Read The Illusion of Annabella Online
Authors: Jessica Sorensen
“She’s been helping him make sure he has everything in order for Family Services,” he says quietly. “I guess they’ve been keeping an eye on you guys, and with all the . . .” he winces, “stuff going on, they’re questioning if he can handle the responsibility. Since my mom’s gone through some similar stuff with Rowan, she’s been helping him out. Although, your brother’s a hell of a lot more responsible than my sister.”
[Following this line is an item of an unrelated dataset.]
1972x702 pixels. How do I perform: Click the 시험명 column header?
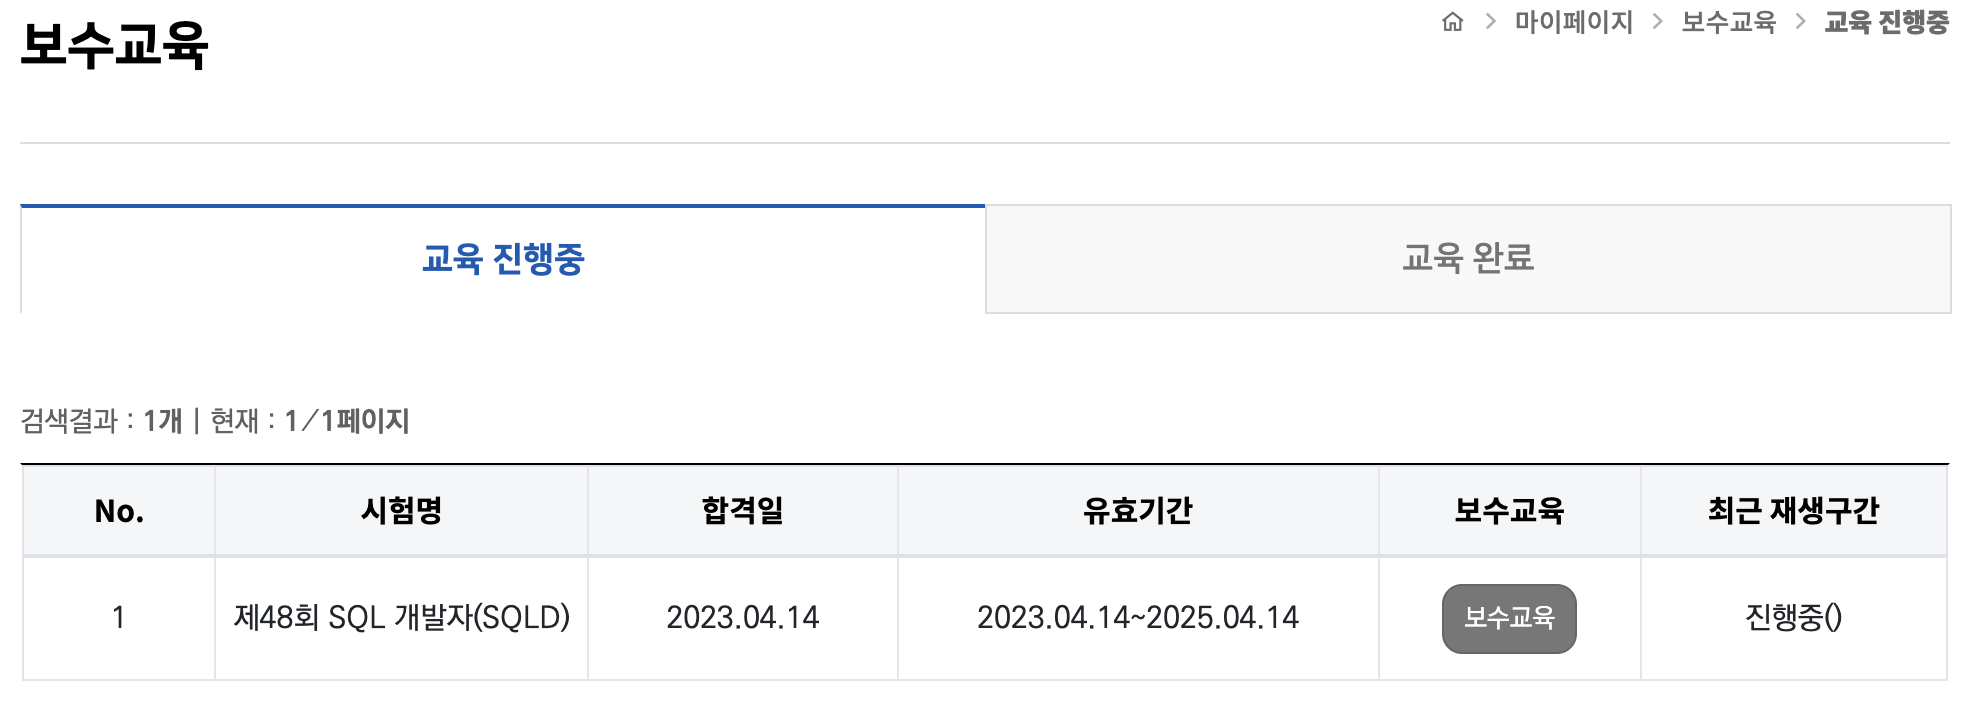(x=401, y=510)
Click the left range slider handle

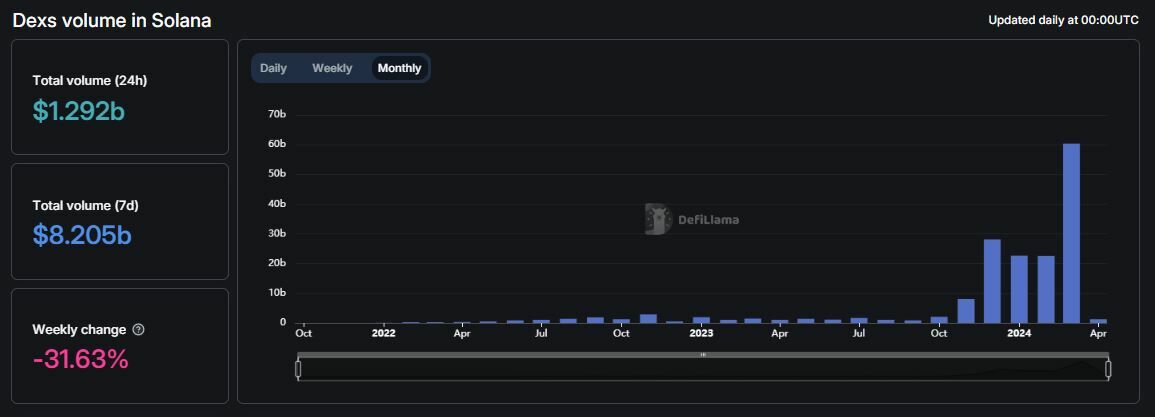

My scars blaze as guilt eats me from the inside out. “This is all my fault.” I move back, my hands falling to my sides. “God, everything’s so screwed up.” I slump against the side of the garage, staring at the tire tracks permanently stained on the pavement from the time I braked too hard when my father first taught me to drive. “I wish I could go back . . . and make different choices.”
“But you can’t.” Luca offers me a sad smile. “You can change what you do from now on, though.”
I shut my eyes as the cold breeze stings my cheeks. “You say that like it’s easy.”
“It’s not, and some people are never able to do it, even when they try . . . like my sister.” He pauses, and when I open my eyes, he’s standing closer than I anticipated. “Some people do, though. And you don’t have to do it alone . . . you have a ton of people who can help you. Loki, Zhara, even my mom would be more than happy to help you.” He presses his lips together with a pucker at his brow as he as he cups my cheek, smoothing his thumb across my skin before pulling away. “And yeah, I kind of want to help, too.”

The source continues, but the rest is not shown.